● **Fragmento**:
-*-
Razones
/JORGE FERNÁNDEZ MENÉNDEZ/
Salvo que ocurra algo inesperado, el caso de Emilio Lozoya, la macroacusación contra personajes de los dos pasados sexenios que se intenta construir a partir de la colaboración del exdirector de Pemex, parece autodestruirse en la misma medida que se sigue confirmando que el principal responsable y beneficiario de esos actos de corrupción ha sido él mismo, involucrando en ello (hay que sentirse realmente impune como para hacerlo) a los miembros más cercanos de su familia.
Ya no sólo se trata de las denuncias por sobornos de Odebrecht, cuyos representantes siguen insistiendo en que el dinero no era para campaña alguna, sino para el propio Lozoya, para que los apoyara en la obtención de distintas obras, sino ahora también el dinero entregado por OHL para el exdirector de Pemex con el mismo objetivo. No hay rastros, más allá de un video de dos funcionarios menores de la Cámara de Senadores con unas bolsas de dinero, de origen y destino indeterminado, de que los recursos que recibió Lozoya hayan sido para campañas políticas (aunque Odebrecht dice que financió una, local, en Veracruz) o para comprar voluntades para sacar una reforma energética que estaba en la agenda, desde años atrás, de todos los supuestamente corrompidos.
En la misma medida en que el presidente López Obrador se aferra a implementar la contrarreforma energética, me imagino que se buscará una justificación político-judicial para darle mayor empuje a esa iniciativa tan resistida dentro y fuera del país. Así y todo, pasar de la denuncia mediática a los procesos penales no será sencillo. Y, agreguemos nosotros, tampoco será conveniente.
-*-
● **Extracto de datos**:
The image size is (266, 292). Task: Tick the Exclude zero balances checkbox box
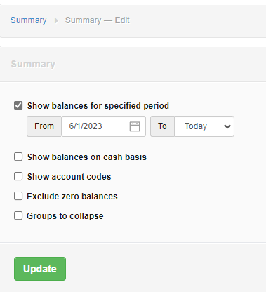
-*-
● **Ejercicio 1**:
Copia del artículo sobre el caso Lozoya el pasaje que va de "Ya no sólo se" a "los supuestamente corrompidos.".
● **Ejercicio 2**:
Escribe lo que sigue del artículo sobre el caso Lozoya a partir de su última oración.
Los datos no son necesarios para resolver nada.

● **Respuesta 1**:
Ya no sólo se trata de las denuncias por sobornos de Odebrecht, cuyos representantes siguen insistiendo en que el dinero no era para campaña alguna, sino para el propio Lozoya, para que los apoyara en la obtención de distintas obras, sino ahora también el dinero entregado por OHL para el exdirector de Pemex con el mismo objetivo. No hay rastros, más allá de un video de dos funcionarios menores de la Cámara de Senadores con unas bolsas de dinero, de origen y destino indeterminado, de que los recursos que recibió Lozoya hayan sido para campañas políticas (aunque Odebrecht dice que financió una, local, en Veracruz) o para comprar voluntades para sacar una reforma energética que estaba en la agenda, desde años atrás, de todos los supuestamente corrompidos.

● **Respuesta 2**:
Los ejemplos de politizar la justicia han sido desastrosos en toda América Latina, sobre todo desde que comenzaron los procesos, precisamente en torno al caso Odebrecht, en Brasil: los costos han sido muy altos (tan altos como dejar en profunda crisis a países como Perú, con caídas y hasta suicidios de expresidentes o colocar en la presidencia de Brasil a un personaje de ultraderecha como Jair Bolsonaro, mientras se mantenía injustamente en la cárcel a Lula da Silva). Si se sigue el curso actual, lo que tendría que ocurrir es que, al exdirector de Pemex, en lugar de tenerlo como testigo protegido, habría que acusarlo formalmente por los delitos comprobados que cometió y de los que no ha logrado desembarazarse o siquiera explicar cómo sirvieron para fines políticos de corrupción.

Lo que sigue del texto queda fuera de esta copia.